* Task
Can you reproduce the PT/PTA advocacy article below word for word, everything from "1. PTs spend" down to "the patient's life."?

──────── Document extract ────────

Travel Allied December 19, 2018

By Brook Jillings

5 Great Reasons to Become a PT/PTA Advocate

Physical therapists and physical therapist assistants are in a unique position for patient advocacy due to the amount of time spent with their charges. The nature of the profession requires PTs have intimate knowledge of what the patient is experiencing so they can adjust the care plan to meet the patient's unique needs.


If you aren't convinced of the importance of being a PT patient advocate, here are five reasons it has a positive impact on you and your patients.


1. PTs spend an extended period of time with patients

Physical therapists often spend weeks with patients, giving them a unique view of the overall well-being of those they care for. Having the opportunity to spend so much time with a patient allows the PT or PTA to identify changes in condition that would be missed by a temporary-care nurse. Patient advocacy is all about the bigger picture.

2. PTs know details about patient experiences

Strong and frequent communication is essential for a PT or PTA to be effective. The need to provide regular physical therapy evaluations gives the PT a detailed look at the specifics that are often overlooked by other healthcare professionals with more restrictive time constraints. These details allow you to identify discomfort and understand more personal details about the patient's life.

──────── Provided information ────────

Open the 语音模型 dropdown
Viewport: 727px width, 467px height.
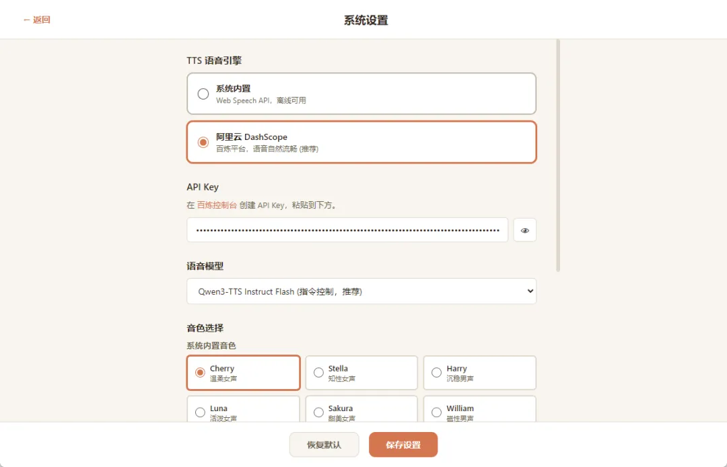(x=361, y=291)
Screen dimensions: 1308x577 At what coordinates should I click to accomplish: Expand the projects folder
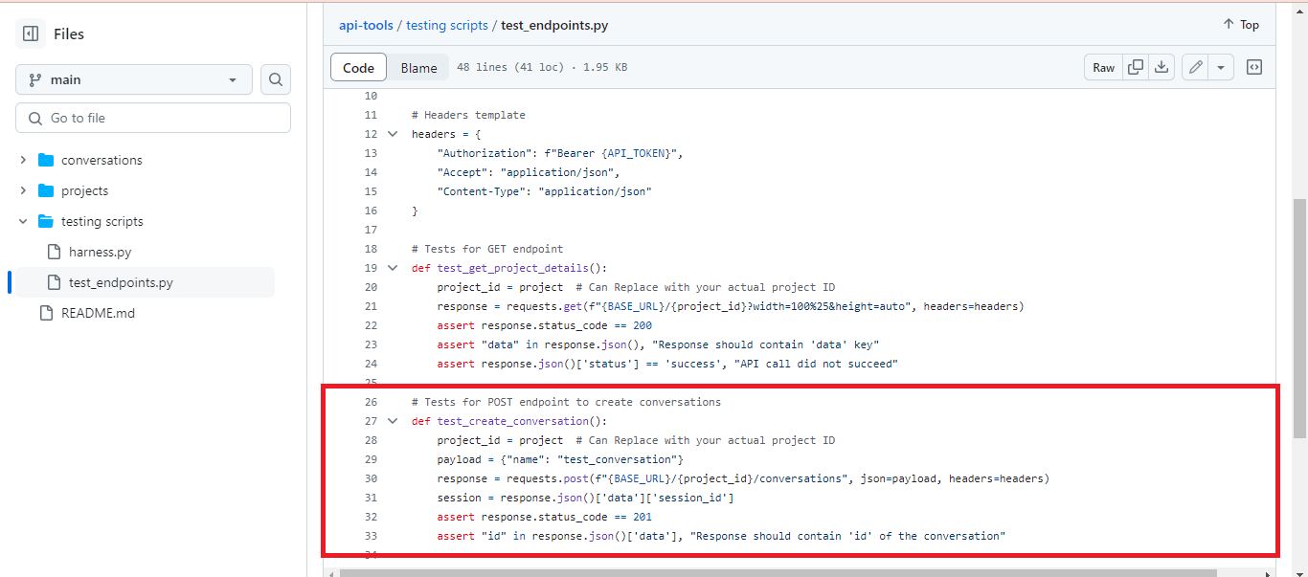[x=23, y=190]
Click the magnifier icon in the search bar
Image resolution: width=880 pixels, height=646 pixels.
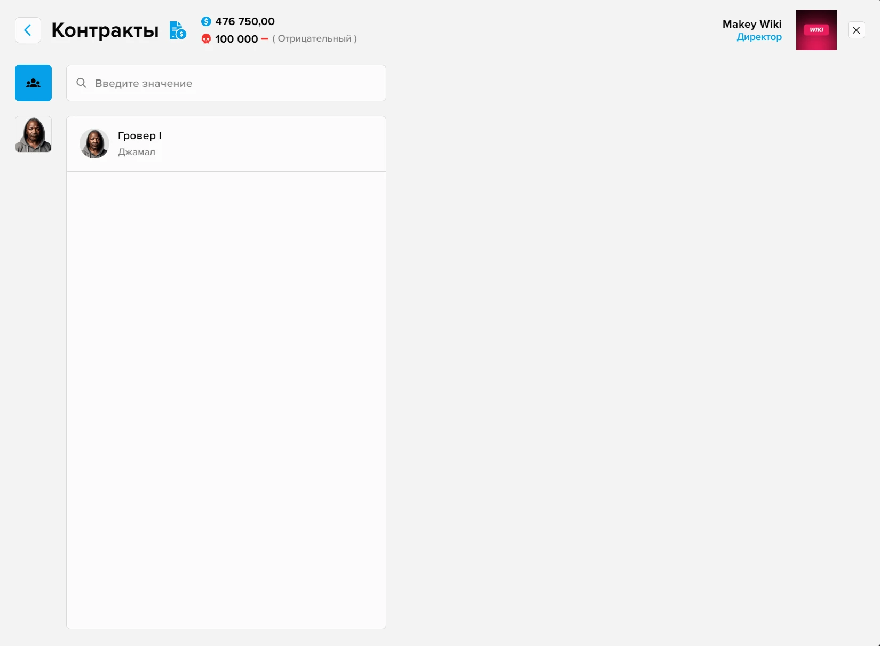(x=81, y=83)
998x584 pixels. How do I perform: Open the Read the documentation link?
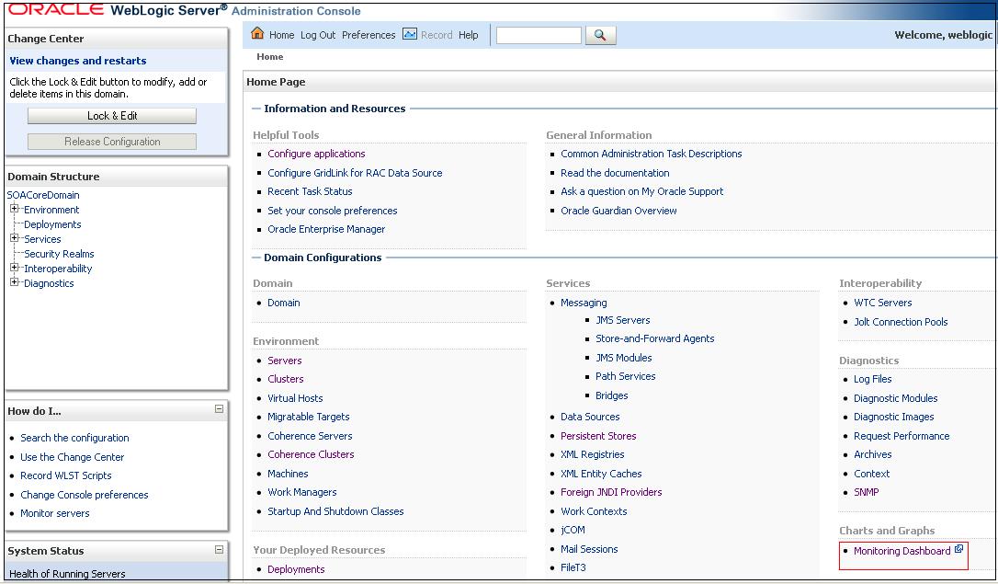point(614,172)
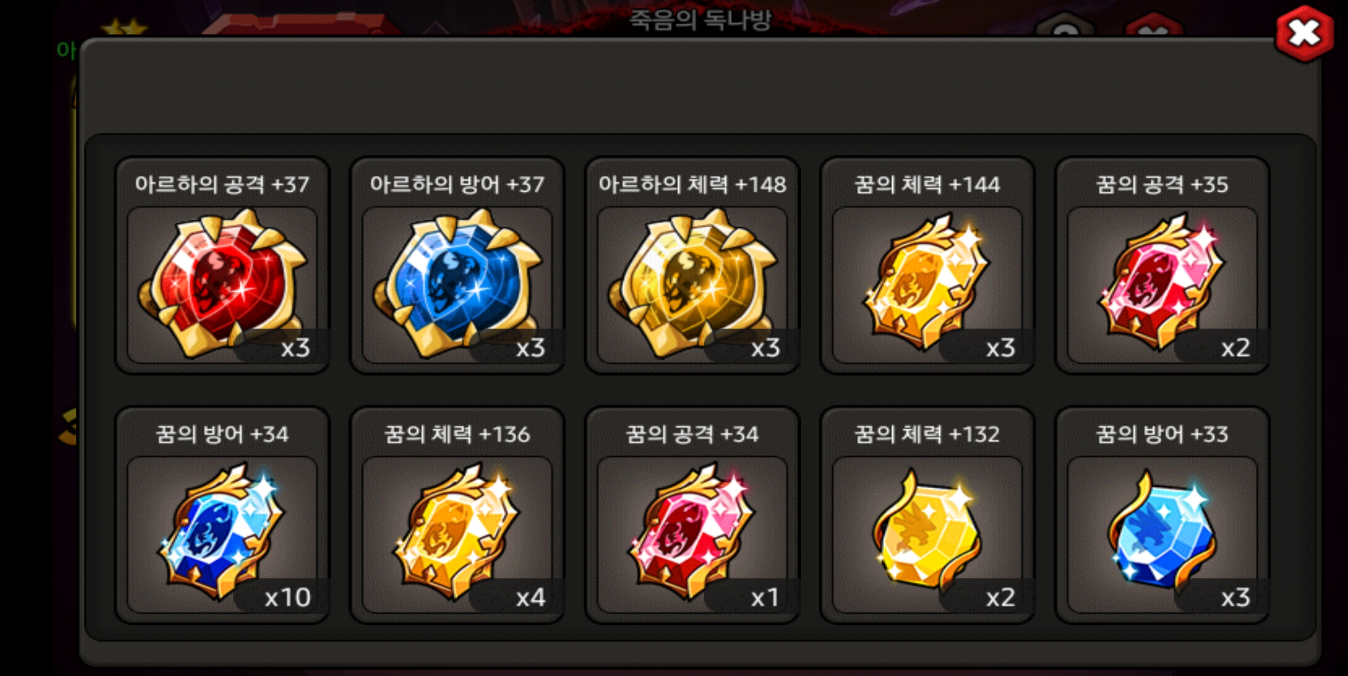Click the 꿈의 공격 +35 title label

1162,185
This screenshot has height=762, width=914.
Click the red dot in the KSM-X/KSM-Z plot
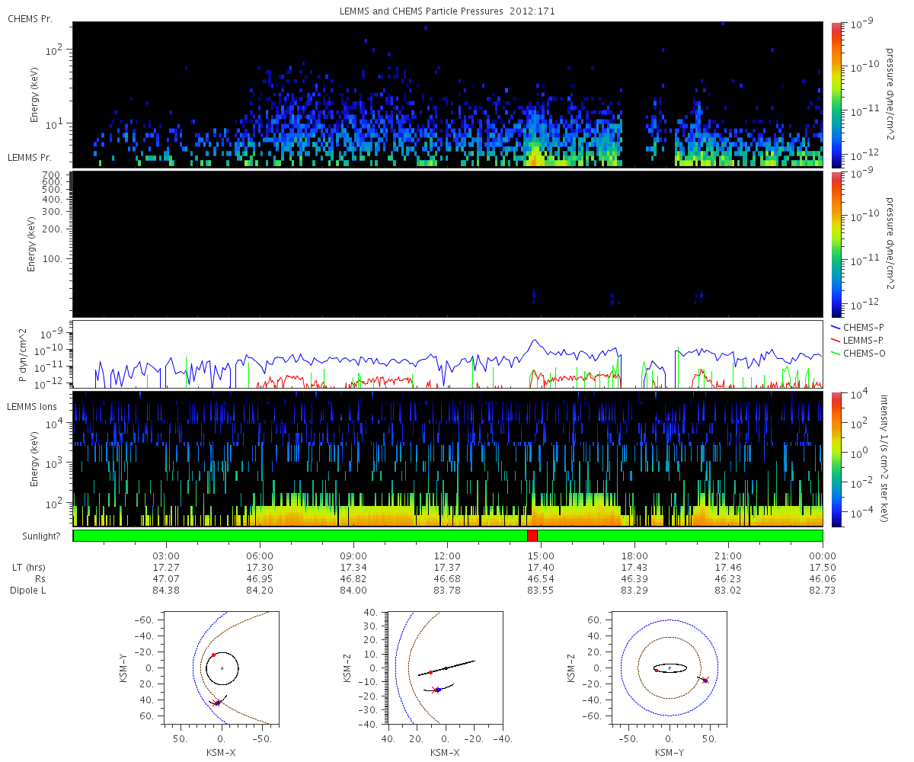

────────

* Answer to this problem
1. PTs spend an extended period of time with patients

Physical therapists often spend weeks with patients, giving them a unique view of the overall well-being of those they care for. Having the opportunity to spend so much time with a patient allows the PT or PTA to identify changes in condition that would be missed by a temporary-care nurse. Patient advocacy is all about the bigger picture.

2. PTs know details about patient experiences

Strong and frequent communication is essential for a PT or PTA to be effective. The need to provide regular physical therapy evaluations gives the PT a detailed look at the specifics that are often overlooked by other healthcare professionals with more restrictive time constraints. These details allow you to identify discomfort and understand more personal details about the patient's life.